Assignment A:
Quote the passage on orbital defect repair in beagles word for word, between "Enrichment of NCs" and "could be obtained.", inclusive.
Assignment B:
Answer these questions using the passage on orbital defect repair in beagles:
(i) What was the diameter of the trephine used to create the bony defect?
(ii) What material was used to close the incisions in layers?
(iii) How many centrifugation steps did the processing of the BMSC-BM suspensions involve?
Assignment C:
Proceed with the passage on orbital defect repair in beagles, starting after its final sentence.

Document section:
Illustration of the BMSC/BM and β-TCP combination process using a custom-made stem cell-scaffold combination device. (A) Conceptual diagram of the combination process. (B) Conceptual diagram of the completed process. (C) Photograph showing the successful combination of stromal cells with scaffold.

Surgical procedure

The beagles were anesthetized using a combination of ketamine (10 mg/kg) and 5% sodium pentobarbital (0.5 ml/kg) given subcutaneously. The skin around the medio-inferior orbital rim was shaved and disinfected. A crescent-shaped incision was made to access the medial wall, and subcutaneous tissue, muscle and periosteum were separated. A full thickness bony defect with a diameter of 10 mm was created using a 10-mm diameter trephine, leaving at least 5 mm of the orbital anterior rim. The periosteum to a distance of 5 mm around the defect and the nasal sinus mucosal membrane adjacent to the defect were removed. The wound was irrigated with copious quantities of saline to remove any remaining fragments of cancellous bone. Twenty-four medial side orbital bone defects in 12 beagles were randomly divided into four groups: BMSCs-BM/β-TCP composite (n = 8), BM/β-TCP composite (n = 6), β-TCP alone (n = 6), or were left untreated (n = 4), and 2 remaining dogs were used as normal controls (Figure 2A and B). Upon completion of the procedure, the incisions were carefully closed in layers with 4–0 nylon. Post-operatively, 0.8 million units of penicillin were given intramuscularly twice a day for three days.
Figure 2

Repair the medial wall defect and specimen harvest at 24 weeks post-operatively. (A) 10 mm in diameter defect in the orbital medial wall. (B) The graft was implanted into the defect. (C) The BMSC-BM/β-TCP group shows bony union achieving around the entire defects. (D) Gross view of the specimen. (E) The BM/β-TCP group shows new bone formation do not extent to the middle of the grafts, where orbital soft tissue adhered. (F) The β-TCP group shows grafts are still visible as porous cylinder shapes, with a raised surface.

Enrichment of NCs and BMSCs in the graft

The BMSC-BM suspensions loaded onto the scaffold were processed by red blood cell lysis then washed twice in PBS, in a process involving three centrifugation steps that resulted in cell loss. Knowing the numbers of NCs and BMSCs in the original BMSC-BM suspensions and the second PBS suspensions, cell loss could be calculated after two centrifugation steps, then the numbers of NCs and BMSCs after three centrifugation steps in the BMSC-BM suspensions could be deduced, and the fold concentration of NCs and BMSCs in the graft compared with the BM could be obtained.

Listed entries:

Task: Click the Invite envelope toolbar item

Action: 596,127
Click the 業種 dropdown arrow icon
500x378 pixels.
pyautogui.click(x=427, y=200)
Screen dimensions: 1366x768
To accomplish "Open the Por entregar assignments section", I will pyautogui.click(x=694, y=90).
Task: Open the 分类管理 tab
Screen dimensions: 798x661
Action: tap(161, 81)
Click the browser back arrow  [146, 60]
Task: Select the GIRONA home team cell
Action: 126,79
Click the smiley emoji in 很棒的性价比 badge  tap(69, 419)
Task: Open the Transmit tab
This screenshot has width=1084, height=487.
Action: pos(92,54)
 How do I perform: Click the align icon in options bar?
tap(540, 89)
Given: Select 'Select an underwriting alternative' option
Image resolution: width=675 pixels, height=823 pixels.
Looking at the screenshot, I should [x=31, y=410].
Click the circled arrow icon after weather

Response area A:
Enrichment of NCs and BMSCs in the graft

The BMSC-BM suspensions loaded onto the scaffold were processed by red blood cell lysis then washed twice in PBS, in a process involving three centrifugation steps that resulted in cell loss. Knowing the numbers of NCs and BMSCs in the original BMSC-BM suspensions and the second PBS suspensions, cell loss could be calculated after two centrifugation steps, then the numbers of NCs and BMSCs after three centrifugation steps in the BMSC-BM suspensions could be deduced, and the fold concentration of NCs and BMSCs in the graft compared with the BM could be obtained.

Response area B:
(i) 10 mm
(ii) 4–0 nylon
(iii) Three

Response area C:
The number of NCs was counted using a hemocytometer (Beckman Coulter HMX); 0.5 ml of the original heparinized marrow suspensions and 0.5 mL of the second PBS suspensions were tested. The number of BMSCs was determined using an established colony forming assay [31], in which the number of colony-forming units (CFUs) expressing alkaline phosphatase was manually counted. Aliquots of 0.2 ml of the original heparinized marrow suspensions and 0.2 ml of the second PBS suspensions were directly added into 6-well plate then mixed with 2 ml α-minimum essential medium (α-MEM, Gibco, Carlsbad, CA) containing 10% fetal bovine serum (Hyclone, Logan, UT), 50 μM ascorbic acid, 10 mM β-glycerophosphate and 10 nM dexamethasone (Sigma, St Louis, MO), respectively. Cells were cultured at 37°C in a humidified atmosphere of 5% CO2. The culture medium was exchanged after 48 h and then every 2 days. On day 10, alkaline phosphatase staining was performed in situ. Colonies containing 10 or more cells expressing alkaline phosphatase were counted as osteoprogenitor cells.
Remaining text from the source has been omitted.